/apprenticeship-IRL

This repository contains Q-Learning and Deep Q-Learning (DQN) implementations for apprenticeship learning, based on the paper “Apprenticeship Learning via Inverse Reinforcement Learning" by P. Abbeel and A. Y. Ng, applied to two classic control tasks: CartPole and Pendulum.

Primary LanguageJupyter NotebookMIT LicenseMIT

Apprenticeship Learning using Inverse Reinforcement Learning

This repository contains implementations of Deep Q-Learning (DQN) and Q-Learning algorithms for apprenticeship learning, based on the paper “Apprenticeship Learning via Inverse Reinforcement Learning" by P. Abbeel and A. Y. Ng, applied to two classic control tasks: CartPole and Pendulum.

Introduction:

Apprenticeship Learning via Inverse Reinforcement Learning combines principles of reinforcement learning and inverse reinforcement learning to enable agents to learn from expert demonstrations. The agent learns to perform a task by observing demonstrations provided by an expert, without explicit guidance or reward signals. Instead of learning directly from rewards, the algorithm seeks to infer the underlying reward function from the expert demonstrations and then optimize the agent's behavior based on this inferred reward function.

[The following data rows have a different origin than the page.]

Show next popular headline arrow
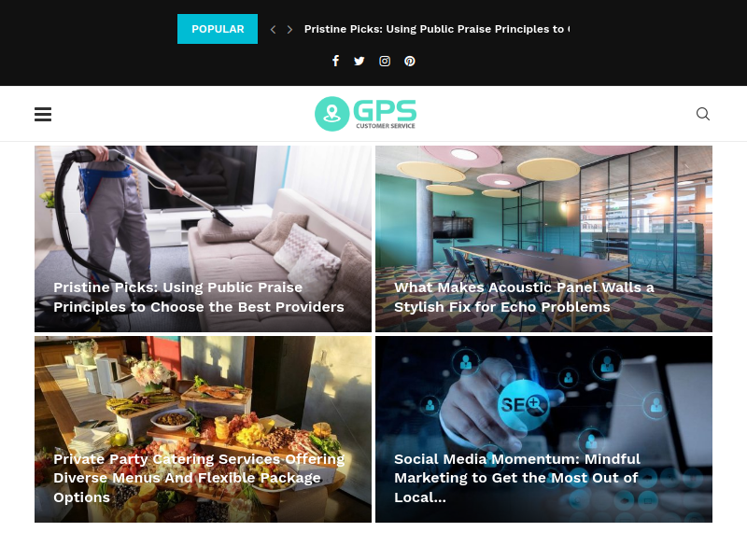747x560 pixels. pos(289,30)
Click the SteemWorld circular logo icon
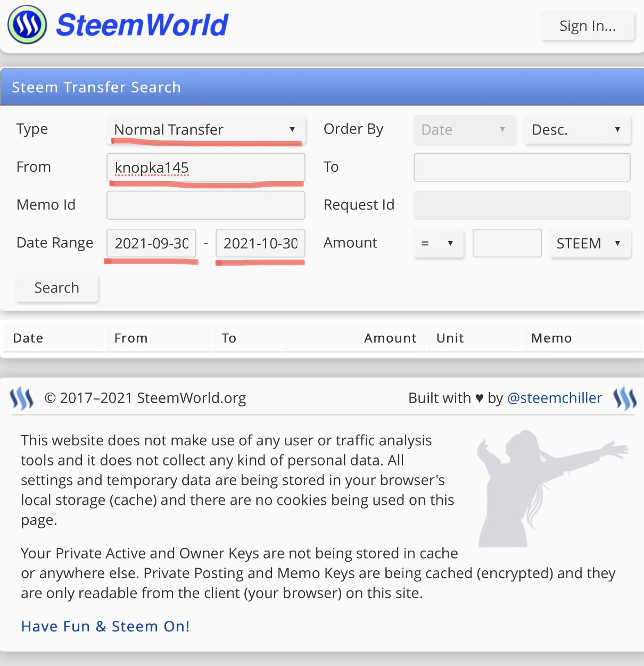Screen dimensions: 644x666 point(27,24)
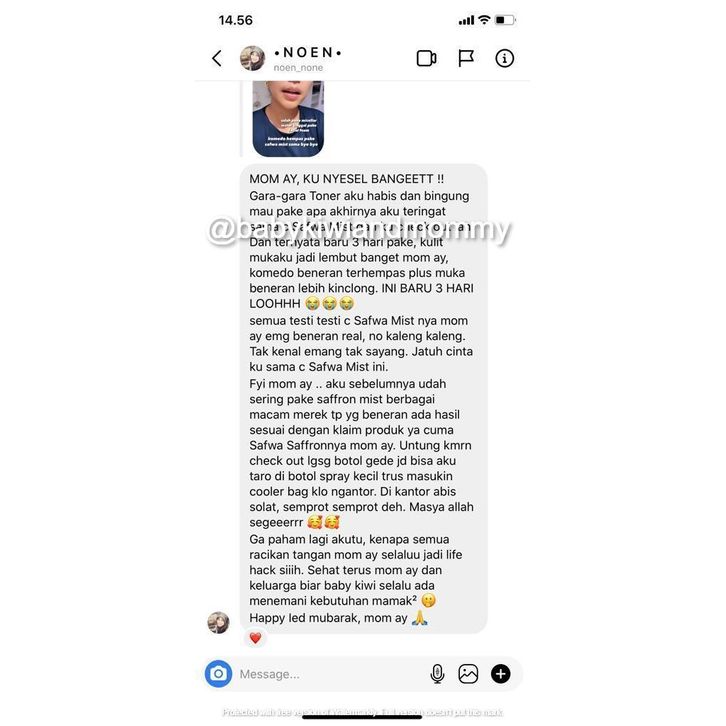726x726 pixels.
Task: Tap the sender avatar beside the message
Action: click(x=218, y=622)
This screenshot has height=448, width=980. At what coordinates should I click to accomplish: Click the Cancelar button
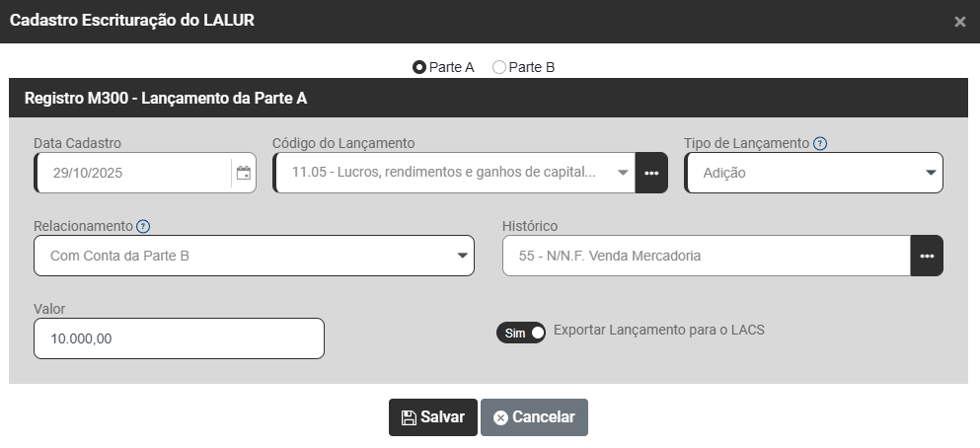click(x=534, y=417)
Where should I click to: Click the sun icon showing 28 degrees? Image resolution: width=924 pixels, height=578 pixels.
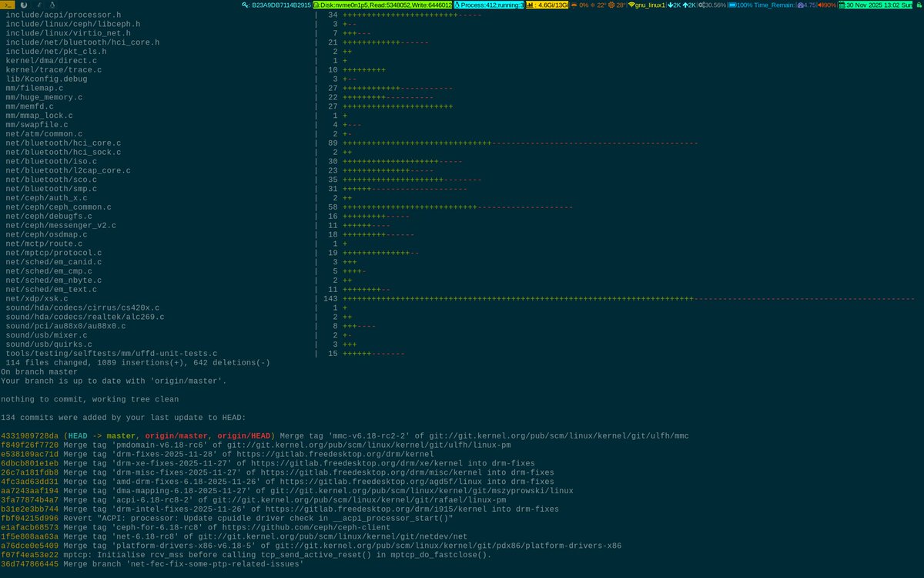point(609,6)
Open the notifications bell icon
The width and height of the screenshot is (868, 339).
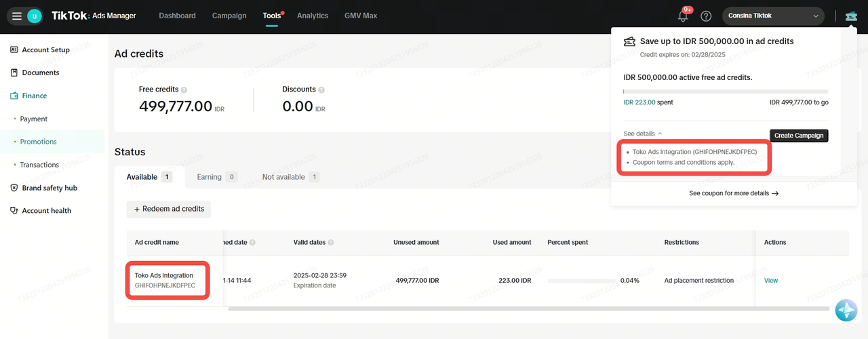[683, 16]
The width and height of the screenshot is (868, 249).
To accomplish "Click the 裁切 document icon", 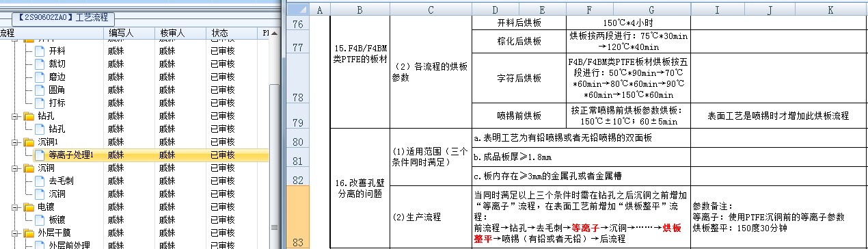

One approach to implementing this is the Projection Method Algorithm, which iteratively refines the agent's policy based on the difference between the expert's behavior and the agent's behavior. At each iteration, the algorithm computes a weight vector that maximally separates the expert's feature expectations from the agent's feature expectations, subject to a constraint on the norm of the weight vector. This weight vector is then used to train the agent's policy, and the process repeats until convergence. At least one of the trained apprentices perform at least as well as the expert within ϵ.

CartPole

Q-Learning

  • Since the states are continuous, they are discretized into 14641 state combinations.
  • Expert is trained using Q Learning algorithm with a Q-Table of dimension 14641 x 2 for 30,000 iterations within which the expert obtains the goal.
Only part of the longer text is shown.